26

I have found several similar questions, but so far, none have been able to help me.

I am trying to output the 'src' of all images in a block of HTML, so I'm using DOMDocument(). This method is actully working, but I'm getting a warning on some pages, and I can't figure out why. Some posts suggested surpressing the warning, but I'd much rather find out why the warning is being generated.
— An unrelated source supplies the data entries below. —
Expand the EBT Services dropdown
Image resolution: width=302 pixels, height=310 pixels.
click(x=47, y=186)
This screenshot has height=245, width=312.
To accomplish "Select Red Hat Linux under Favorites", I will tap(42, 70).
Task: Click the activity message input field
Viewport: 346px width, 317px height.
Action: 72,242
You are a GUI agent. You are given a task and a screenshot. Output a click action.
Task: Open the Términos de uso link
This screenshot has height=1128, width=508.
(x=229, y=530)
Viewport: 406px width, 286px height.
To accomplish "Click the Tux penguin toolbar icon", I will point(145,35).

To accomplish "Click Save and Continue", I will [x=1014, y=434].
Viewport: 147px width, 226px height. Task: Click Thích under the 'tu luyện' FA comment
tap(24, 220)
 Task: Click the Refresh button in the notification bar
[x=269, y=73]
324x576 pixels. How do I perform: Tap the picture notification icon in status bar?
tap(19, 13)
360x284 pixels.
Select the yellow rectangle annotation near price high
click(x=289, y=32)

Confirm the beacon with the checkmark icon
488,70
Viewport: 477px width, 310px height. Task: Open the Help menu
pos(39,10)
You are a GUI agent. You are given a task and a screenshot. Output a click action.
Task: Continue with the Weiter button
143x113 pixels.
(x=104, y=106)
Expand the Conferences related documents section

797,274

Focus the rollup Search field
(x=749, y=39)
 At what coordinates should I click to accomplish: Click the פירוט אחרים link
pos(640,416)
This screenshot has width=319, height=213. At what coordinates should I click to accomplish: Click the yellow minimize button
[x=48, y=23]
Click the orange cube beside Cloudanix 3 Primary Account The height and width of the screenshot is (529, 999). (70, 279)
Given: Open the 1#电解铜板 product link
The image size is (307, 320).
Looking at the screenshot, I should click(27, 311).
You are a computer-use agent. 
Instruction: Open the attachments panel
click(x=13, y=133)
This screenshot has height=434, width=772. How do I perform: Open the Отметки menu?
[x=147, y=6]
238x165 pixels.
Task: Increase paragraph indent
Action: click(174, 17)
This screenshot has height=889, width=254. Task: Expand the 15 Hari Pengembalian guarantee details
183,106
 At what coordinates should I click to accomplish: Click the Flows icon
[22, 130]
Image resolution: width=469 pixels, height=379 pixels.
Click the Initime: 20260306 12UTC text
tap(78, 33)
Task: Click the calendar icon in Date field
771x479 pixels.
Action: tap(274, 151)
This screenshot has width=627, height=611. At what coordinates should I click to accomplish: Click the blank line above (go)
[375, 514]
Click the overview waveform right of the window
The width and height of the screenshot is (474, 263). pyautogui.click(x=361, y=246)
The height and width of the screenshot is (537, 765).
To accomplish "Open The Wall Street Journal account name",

Warning: DOMDocument::loadHTML(): htmlParseEntityRef: no name in Entity, line: 10

One example of post->post_content that is generating the error is -

On Wednesday 21st November specialist rights of way solicitor Jonathan Cheal of Dyne Drewett will be speaking at the Annual Briefing for Rural Practice Surveyors and Agricultural Valuers in Petersfield.
<br>
Jonathan is one of many speakers during the day and he is specifically addressing issues of public rights of way and village greens.
<br>
Other speakers include:-
<br>
<ul>
<li>James Atrrill, Chairman of the Agricultural Valuers Associates of Hants, Wilts and Dorset;</li>
<li>Martin Lowry, Chairman of the RICS Countryside Policies Panel;</li>
<li>Angus Burnett, Director at Martin & Company;</li>
<li>Esther Smith, Partner at Thomas Eggar;</li>
<li>Jeremy Barrell, Barrell Tree Consultancy;</li>
<li>Robin Satow, Chairman of the RICS Surrey Local Association;</li>
<li>James Cooper, Stnsted Oark Foundation;</li>
<li>Fenella Collins, Head of Planning at the CLA; and</li>
<li>Tom Bodley, Partner at Batcheller Monkhouse</li>
</ul>

I can post some more examples of what post->post_content contains if that would be helpful?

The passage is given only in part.